> Exercise requirements: Locate each line in the items that contains the string "agent", and copy those lines out. Matches must have the same case.

> Stored records:
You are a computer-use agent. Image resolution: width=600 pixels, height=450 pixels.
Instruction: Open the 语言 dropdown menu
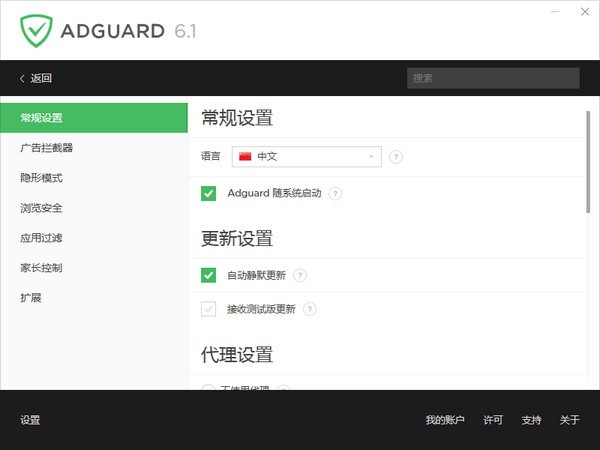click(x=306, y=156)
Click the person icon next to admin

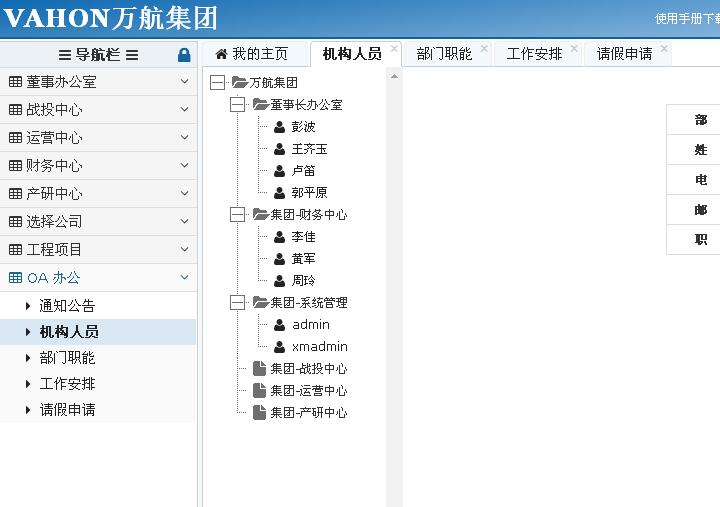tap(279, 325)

> Task result:
You are a computer-use agent. Image resolution: width=600 pixels, height=450 pixels.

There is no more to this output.